Сын, Максим, сначала принял её уход в штыки. «Мам, ну как так? Из-за ужина? Отец совсем раскис». Он звонил, уговаривал вернуться, давил на жалость. Марина терпеливо объясняла. Раз за разом.
А спустя пару месяцев он позвонил совсем с другой интонацией.
— Мам, я тут у отца был… Он пытался борщ сварить. Вся кухня в свёкле, сам обжёгся. Сидит, жалуется, что носки найти не может. И я вдруг понял… мы с ним тебя не видели. Просто пользовались. Как… как хорошей бытовой техникой. Прости, мам. Я только сейчас это понял. Ты молодец, что ушла. Я тобой горжусь.
Эти слова были для неё важнее любого оправдательного приговора.
***
Прошло полгода. Марина сидела у окна в своей маленькой тверской квартире. На стене висела её лучшая работа — та самая Волга, но не закатная, а утренняя, полная света и туманной дымки. На столе дымилась чашка травяного чая. Она только что закончила разговор с сыном, который взахлёб рассказывал о своей новой девушке.
Жизнь наладилась. Она не стала другой, она просто стала своей. Тихой, неспешной, наполненной маленькими, но настоящими смыслами. Запахом красок. Скрипом кисти по бумаге. Тёплым молчанием на вечерней набережной.
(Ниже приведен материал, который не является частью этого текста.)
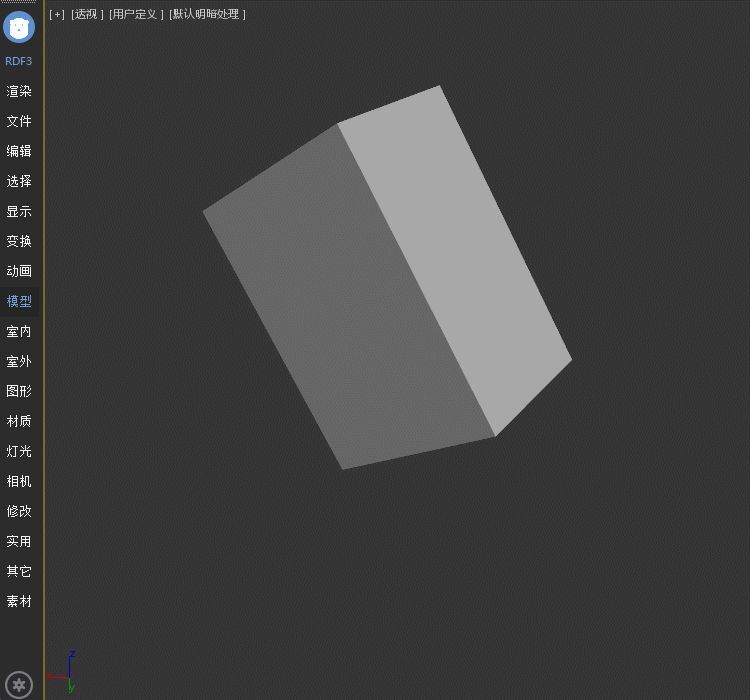The height and width of the screenshot is (700, 750).
Task: Open the [+] viewport general menu
Action: pos(57,14)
Телефон на столе коротко пиликнул. Сообщение от Николая.
«Марина, добрый вечер. Завтра обещают первый снег. Может, пойдём в парк, посмотрим? Говорят, это очень красиво».
Она посмотрела на падающие за окном сумерки. На отражение в стекле — женщину с короткими, стильно подстриженными волосами (спасибо Ольге, которая приехала в гости и устроила «революцию») и спокойными, ясными глазами.
Она не просто выжила. Она начала жить.
Марина взяла телефон и улыбнулась.
«С удовольствием, Николай. Это должно быть очень красиво».